Excerpt:
▬▬▬▬▬▬▬▬▬▬

Jude Rogers 

Savina Yannatou, Primavera en Salonico and Lamia Bedioui: Watersong review – aquatic hymns

Considering water as balm and curse, life and storm: the fabulous Greek singer and collaborators transport us across centuries and countries
  
  

Wild, wayward … Savina Yannatou.
Wild, wayward … Savina Yannatou. Photograph: © Spyros Perdiou/ECM Records

Savina Yannatou is a fabulous Greek singer whose work over the last five decades hasn’t stood still. Her CV includes interpretations of early music, throat singing, composing for video art and improvisations with Can’s Damo Suzuki. Her new album with Greek jazz ensemble and long-term collaborators Primavera en Salonica and Tunisian singer Lamia Bedioui is a global tour of traditional songs about water: how it can be balm and curse, source of life and storm.

Watersong begins beautifully, in Greece, with The Song of Klidonas. Singing of a mid-summer ritual in which girls place charms in a pot of clean water to be left outside bathed in starlight, Yannatou dusts the beautiful melody with melancholy. Then the mood shifts. Naanaa Algenina (Garden Mint)/Ivana mixes folk songs from Aswan in Egypt and North Macedonia into a wild, wayward concoction: Yannatou and Bedioui’s opening stunning harmonies twist into a middle section in which Yannatou gasps and ululates around stuttering instruments. Elsewhere, she gives Cypriot traditional song Ai Giorkis (St George) a sultry edge and Spanish ballad A los Baños del Amor (At the Baths of Love) a hymnal glow.

The album jumps across the centuries, from Ireland to Iraq, Corsica to Calabria, but it is filled with intensely modern moments. Michalis Siganidis’s double bass in Greek carol Kalanta of the Theophany has motorik-like propulsion. The 10th-century Arabic poem Mawal (To the Mourning Dove I Said) comes across as an avant garde contemporary prayer, setting a tangle of percussion against Yannatou and Bedioui’s spoken-word delivery, full of contrapuntal whispers and wails.

▬▬▬▬▬▬▬▬▬▬

Raw data:
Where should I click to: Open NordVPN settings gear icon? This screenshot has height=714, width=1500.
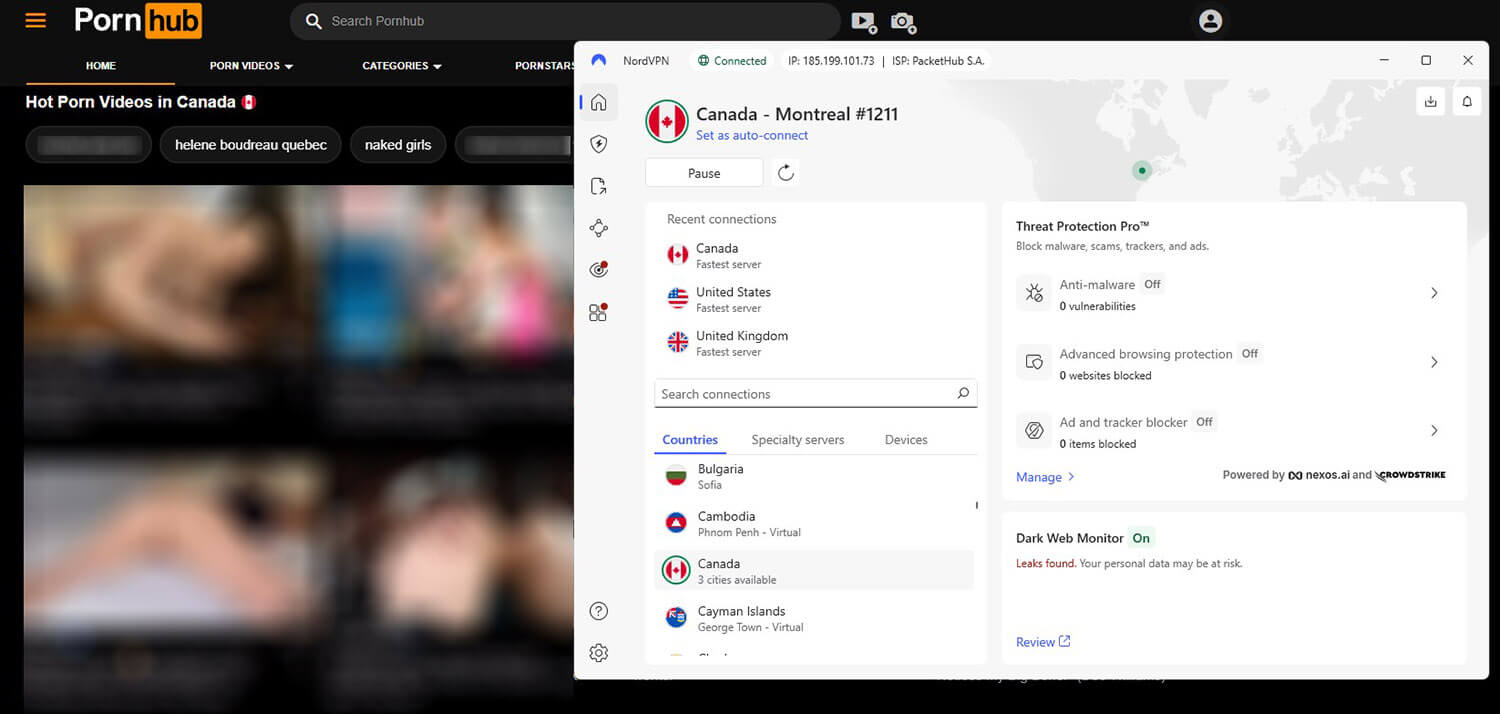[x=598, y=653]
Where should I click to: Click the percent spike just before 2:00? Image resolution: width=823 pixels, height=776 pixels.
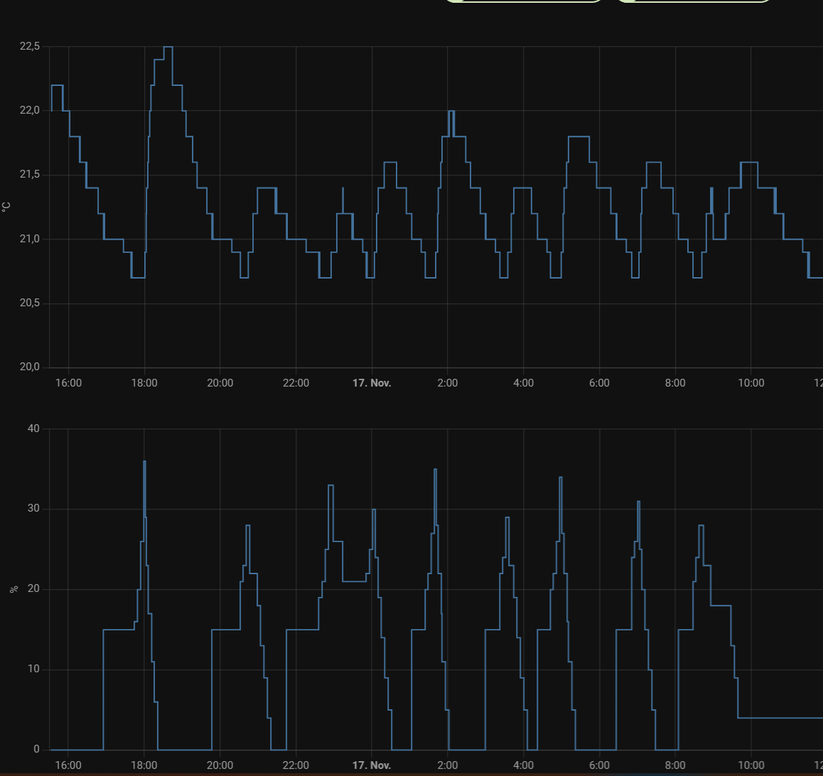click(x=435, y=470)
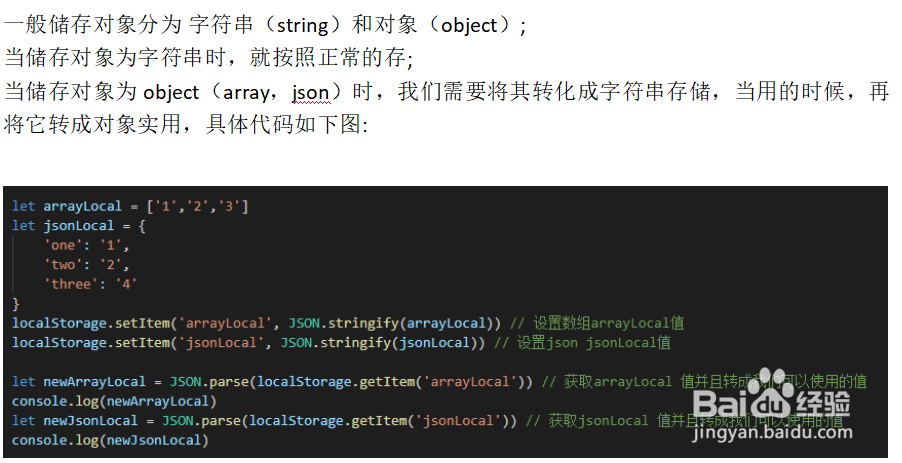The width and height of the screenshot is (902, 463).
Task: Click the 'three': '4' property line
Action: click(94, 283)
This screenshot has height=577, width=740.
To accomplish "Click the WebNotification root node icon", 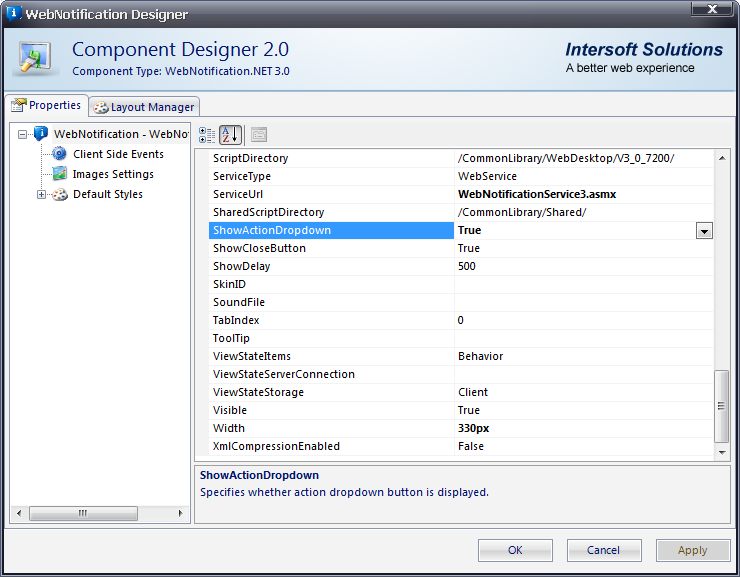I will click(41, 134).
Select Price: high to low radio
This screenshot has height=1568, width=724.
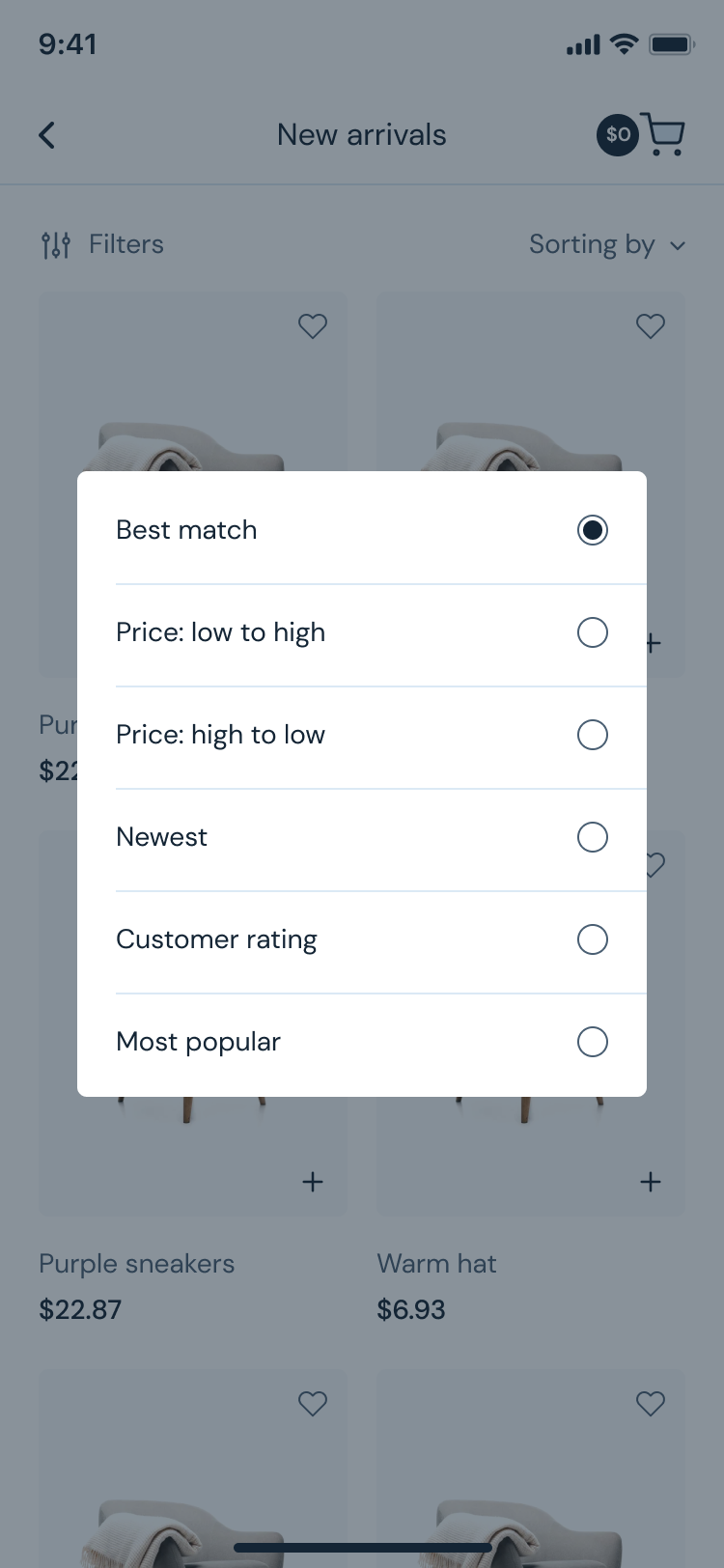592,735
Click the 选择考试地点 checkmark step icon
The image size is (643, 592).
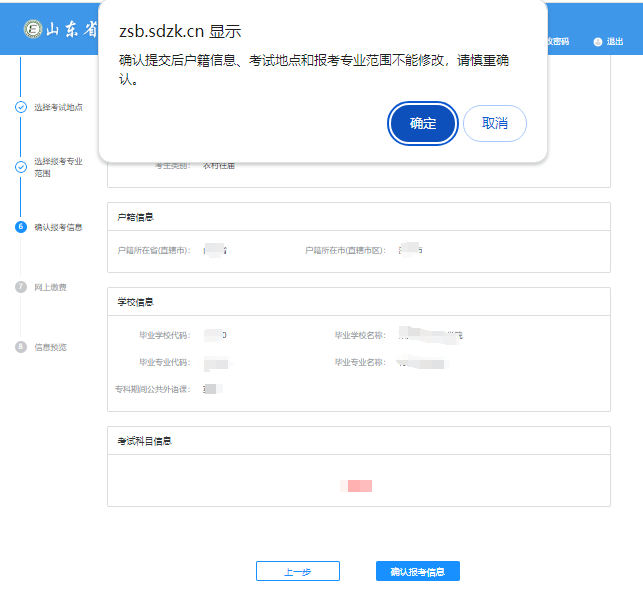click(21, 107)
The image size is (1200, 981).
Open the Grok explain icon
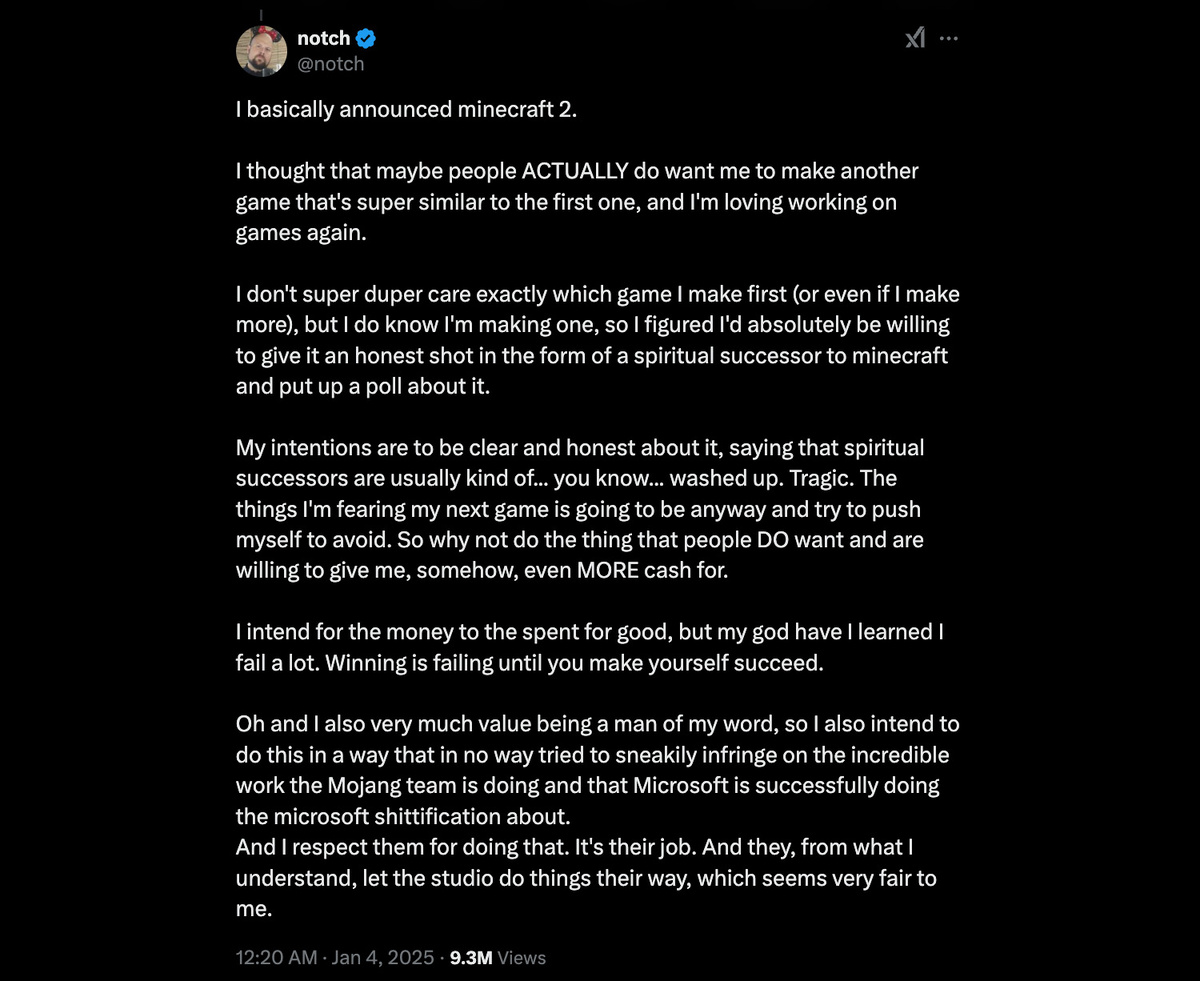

▬▬▬▬▬▬▬▬▬▬

Exercise goal: Reproduce the part of the Watersong review above, starting with "The album jumps" and going on through "whispers and wails.".

Reply to the task:
The album jumps across the centuries, from Ireland to Iraq, Corsica to Calabria, but it is filled with intensely modern moments. Michalis Siganidis’s double bass in Greek carol Kalanta of the Theophany has motorik-like propulsion. The 10th-century Arabic poem Mawal (To the Mourning Dove I Said) comes across as an avant garde contemporary prayer, setting a tangle of percussion against Yannatou and Bedioui’s spoken-word delivery, full of contrapuntal whispers and wails.